E. C. R. Lorac’s Bats in the Belfry begins with a handful of people gathered together following the funeral of a young Australian. The topic of death holds sway, and then a young woman, Elizabeth, brings up “an intellectual exercise” set for discussion at her club:

If you were landed with a corpse on your hands, by what method could you dispose of it so as to avoid any liabilities?

A lively discussion ensues with various methods suggested, but oddly, actress Sybilla, the bored, unhappy wife of author Bruce Attleton has the best suggestion. In fact, her method seems to have been refined –almost as though she has given it some thought. Sybilla’s husband, Bruce, notes that one of the guests appears shocked by his wife’s calculated approach towards the disposal of  a body, but notes that his wife is “quite in the Borgia and Lady Macbeth tradition, when you thought Sybilla only played drawing-room comedy?” Discussing the best way to get rid of a body is hardly polite talk, but it’s a seemingly harmless discussion that has greater significance when a nasty blackmailer appears on the scene and Bruce vanishes …

Bats in the belfry

Bruce’s suitcase and passport are found in an artist’s studio in Notting Hill, and when a headless and handless corpse is found in the same location, it seems probable that Bruce is dead.

The novel’s main characters (and suspects) are introduced right away: Bruce Attleton and his wife Sybilla, friends Thomas Burroughs, Neil Rockingham, Robert Grenvile and Bruce’s ward Elizabeth. Bruce had more than his share of enemies (including his wife) and so most of the book is devoted to the police procedural with the intrepid Inspector Macdonald at the helm of the investigation and its convoluted solution.

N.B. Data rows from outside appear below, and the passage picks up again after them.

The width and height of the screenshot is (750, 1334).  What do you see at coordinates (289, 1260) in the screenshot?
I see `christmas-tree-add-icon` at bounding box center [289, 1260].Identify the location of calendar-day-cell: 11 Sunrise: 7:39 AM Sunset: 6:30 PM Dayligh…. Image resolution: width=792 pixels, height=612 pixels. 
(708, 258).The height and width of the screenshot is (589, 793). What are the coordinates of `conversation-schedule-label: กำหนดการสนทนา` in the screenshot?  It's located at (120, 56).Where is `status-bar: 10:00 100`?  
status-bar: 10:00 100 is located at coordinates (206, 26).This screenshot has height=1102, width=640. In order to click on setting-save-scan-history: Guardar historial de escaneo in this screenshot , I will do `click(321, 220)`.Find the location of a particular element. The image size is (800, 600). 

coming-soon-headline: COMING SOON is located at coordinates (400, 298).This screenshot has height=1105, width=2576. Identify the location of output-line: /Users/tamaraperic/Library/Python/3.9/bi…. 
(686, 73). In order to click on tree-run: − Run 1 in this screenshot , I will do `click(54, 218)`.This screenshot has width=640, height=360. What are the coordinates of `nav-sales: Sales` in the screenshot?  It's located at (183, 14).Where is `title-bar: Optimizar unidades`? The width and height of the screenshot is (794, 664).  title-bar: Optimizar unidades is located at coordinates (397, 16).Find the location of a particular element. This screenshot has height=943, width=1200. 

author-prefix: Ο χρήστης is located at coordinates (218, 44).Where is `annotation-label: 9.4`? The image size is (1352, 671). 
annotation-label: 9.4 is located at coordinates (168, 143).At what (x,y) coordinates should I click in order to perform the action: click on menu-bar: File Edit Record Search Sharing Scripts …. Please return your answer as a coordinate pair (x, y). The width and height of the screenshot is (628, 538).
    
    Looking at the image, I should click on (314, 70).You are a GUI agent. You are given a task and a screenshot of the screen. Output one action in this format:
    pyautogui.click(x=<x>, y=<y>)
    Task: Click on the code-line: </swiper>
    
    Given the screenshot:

Unfortunately I guessed the villain very early in the novel, so that took away a lot of enjoyment, but I enjoyed the portrayal of Sybilla and her “apparently lazy make-up” (as in character). The novel is also dated with one character who punctuates his sentences with the verbal tic,“what?” a mention of “over-sophisticated, man-hunting pseudo-intellectual females,” and reference to a “queer-looking dago with a pointed beard.” Still I enjoyed the atmosphere of 1930s London and the arty-crowd.